Bus aik harfay dilaraam hee naheen warna
Samastoun ko bohat shoro shar muyyasar hai
Yaqoob Khawar has baffled me. His poetry collection ‘Harfay Dilaraam’ is enigmatic, primal, incantatory, capricious, fabled, opinionated, extremely agreeable, and intensely unpredicted, in other words multi-faceted,
I read a few ‘ghazals’ and loved them, then read some more and loved them, and so on and so forth. But when I crossed a section of his ‘ghazals’, it turned out to be a clamorous and splendid, religious and material, celestial and humdrum dissonance of tones:
Aik jaanub kashtiyay jaan laykay main jaanay laga
Tub w oh darya dil se aankhoun ki taraf aanay laga
Jab saray rahay achanuk rubru hum aayay tu
Satpata kar kiyun har ek doojay se katraanay laga
Der tuk khamoush hee chaltay rahay ek simt hum
Es tarah hutch who mujay main us ko samjaanay laga
Aik muddat baad shub khawboun ki who bearish hui
Dashtay dil mein har kaheen sabza sa lehraanay laga
Sarkhushiyay wasl apni jaa haya apni jaga
Ishq akhar sharmageen shokhi se sharmaanay laga
This isn’t a poetry that shakes the reader courteously. It’s far too methodical and sedate. It’s like a buzz growing ceaselessly louder until the language rushes toward you like a swarm of fuming bees; yet also, at the same time, flows toward you with a syrupy flood of honey:
Mohabbat bhe zaroori aabo daana bhe zaroori tha
Wafa ki taazgi ko yeh bahana bhe zaroori tha
Paray parwaz kafi hai fazayay baykaran lekin
Woh chashmay muntazar woh aashyana bhe zaroori tha
Gharooray hosla mandi ki koi hud naheen taahum
Hayaatay bayamaan koi thakaana bhe zaroori tha
Main khakh zaad abhi tuk zameen pe rehta houn
Falak nasheen kabhi moqa milay tu aa jaana
Milan taqdeer se tha ab bicharna bhe moqaddar hai
Zara cee baat par acha naheen dilgeer ho jaana
Bohat qareeb hai dil se magar naheen milta
Yeh sochta houn who kia souch kar naheen milta
Kabhi na houn tu meray dar pe dastkain dey ga
Main jab bhe jayoun tu who apnay ghar naheen milta
While reading his dow ghazlays and shish ghazlays, here are some terms, phrases that arose during my first textual incursion into his poetry collection: caravan, potpourri, language-drunk and idea-drunk. Some readers of his ghazals may stand outside the text, just peering in. His text poses a reader’s test, making marks in the book, jotting some questions, underlining places where he feels intense emotions, folding down corners of the ‘ghazals’ he likes best and sometimes not even sure why.

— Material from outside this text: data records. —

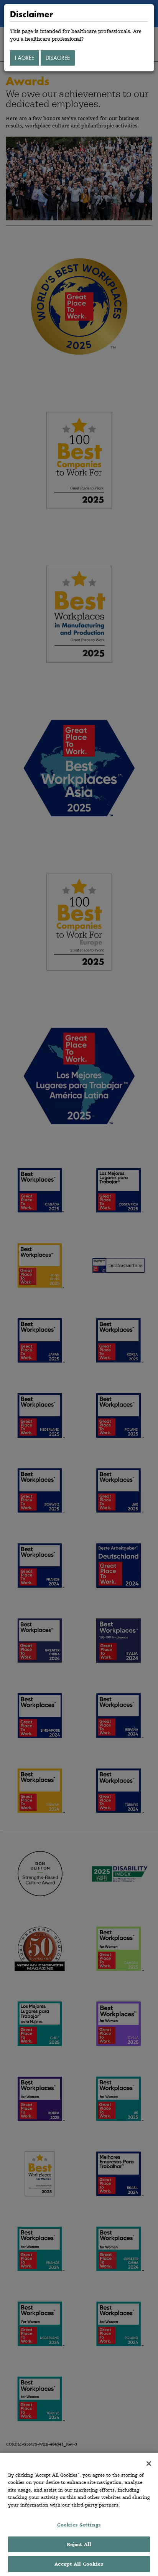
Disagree (58, 57)
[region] (79, 2514)
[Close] (148, 2463)
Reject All (79, 2544)
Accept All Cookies (78, 2564)
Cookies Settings (79, 2525)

If some of his poems confuse you, or its weird rhyming scheme has you baffled, still read on. Merely adhering fairly strictly to the rhyme-scheme rules does not make a good poetry. Opening couplet (‘matla’) sets up a scheme of rhyme–called ‘qafia’; and refrain, called ‘radif’. This scheme takes place in the second line of each succeeding couplet. That is, once a poet establishes the scheme, he becomes its slave. This is exactly what his ‘dow ghazlays’ and ‘shish ghazlays’ reflect. Watching him pull ‘qafia’-words out of his hat seems like rebellion of words.

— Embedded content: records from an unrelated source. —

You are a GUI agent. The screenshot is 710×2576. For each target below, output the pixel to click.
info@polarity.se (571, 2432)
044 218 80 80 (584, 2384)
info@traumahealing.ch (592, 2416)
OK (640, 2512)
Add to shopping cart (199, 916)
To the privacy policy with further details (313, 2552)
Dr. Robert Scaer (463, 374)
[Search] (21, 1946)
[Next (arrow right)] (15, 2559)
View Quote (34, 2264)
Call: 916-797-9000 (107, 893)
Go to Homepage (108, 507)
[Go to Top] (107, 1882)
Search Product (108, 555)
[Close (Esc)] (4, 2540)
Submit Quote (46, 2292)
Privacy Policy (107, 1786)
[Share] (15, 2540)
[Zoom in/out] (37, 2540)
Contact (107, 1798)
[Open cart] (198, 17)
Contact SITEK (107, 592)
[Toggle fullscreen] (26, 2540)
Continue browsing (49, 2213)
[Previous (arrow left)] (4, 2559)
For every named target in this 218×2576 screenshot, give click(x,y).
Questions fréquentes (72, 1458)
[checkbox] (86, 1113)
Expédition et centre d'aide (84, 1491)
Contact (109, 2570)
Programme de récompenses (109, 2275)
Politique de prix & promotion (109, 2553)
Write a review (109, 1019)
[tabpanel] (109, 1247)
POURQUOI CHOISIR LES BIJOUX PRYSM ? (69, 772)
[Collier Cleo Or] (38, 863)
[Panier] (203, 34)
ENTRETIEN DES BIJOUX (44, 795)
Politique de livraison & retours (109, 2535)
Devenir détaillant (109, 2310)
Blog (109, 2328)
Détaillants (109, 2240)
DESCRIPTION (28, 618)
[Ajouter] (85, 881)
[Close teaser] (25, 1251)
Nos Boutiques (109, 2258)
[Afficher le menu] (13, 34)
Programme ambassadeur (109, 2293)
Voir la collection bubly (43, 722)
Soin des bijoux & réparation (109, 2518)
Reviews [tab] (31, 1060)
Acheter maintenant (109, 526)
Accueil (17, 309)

This poetry collection is so rich and deft, restrained and sharp, uncommon and challenging, yet it is possible to say what this is actually about. It is highly personal and subjective. This is the kind of book that speaks for itself. Some verses shine like a necklace among stones and some have a different lustre in a dazzling seclusion.